--- Your instructions ---
In the passage on pixel track reconstruction, which algorithm improves duplicate rejection in the Patatrack workflows, and by how much compared with the CMS-2018 pixel track reconstruction?

--- Document passage ---
┄┄┄┄┄┄

The fake rate is defined as the fraction of all the reconstructed tracks coming from a reconstructed primary vertex that are not associated uniquely to a simulated track. In the case of a fake track, the set of hits used to reconstruct the track does not belong to the same simulated track. As shown in Figure 8, the fake rate performance of Patatrack quadruplets is improved with respect to the CMS-2018 pixel reconstruction in the end-cap region, mainly thanks to the different treatment of the end-caps in the Cellular Automaton. The inclusion of the pixel tracks built from Patatrack triplets slightly increases the fake rate in the tracks coming from the primary vertex, given that loosening the requirement on the number of hits decreases the quality of the selection cuts.


FIGURE 8. Pixel tracks reconstruction fake rate for simulated tt¯ events with an average of 50 superimposed pileup collisions. The performance of the Patatrack reconstruction when producing pixel tracks starting from n-tuplets with nhits3 and nhits4 are represented respectively by blue squares and red circles. The performance of CMS-2018 is represented by black triangles.

If one simulated track is matched to more than one reconstructed tracks, the latter are defined as “duplicate.” The introduction of the Fishbone algorithm improves the duplicate rejection in the Patatrack workflows by up to two orders of magnitude with respect to the CMS-2018 pixel track reconstruction, as shown in Figure 9.

┄┄┄┄┄┄

--- Collected material ---
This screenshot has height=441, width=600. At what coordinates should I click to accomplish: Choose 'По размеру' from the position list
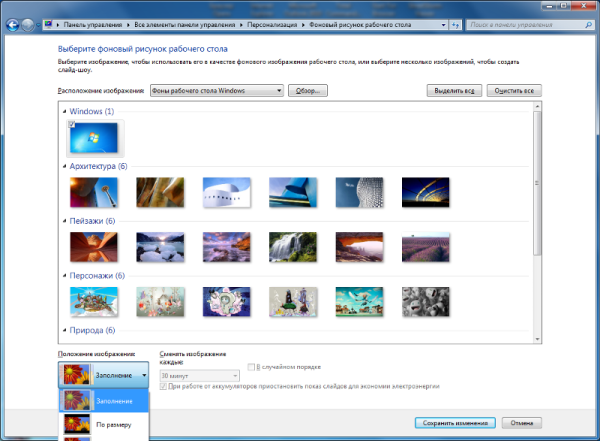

┄┄┄┄┄┄

--- Full solution ---
The Fishbone algorithm, by up to two orders of magnitude.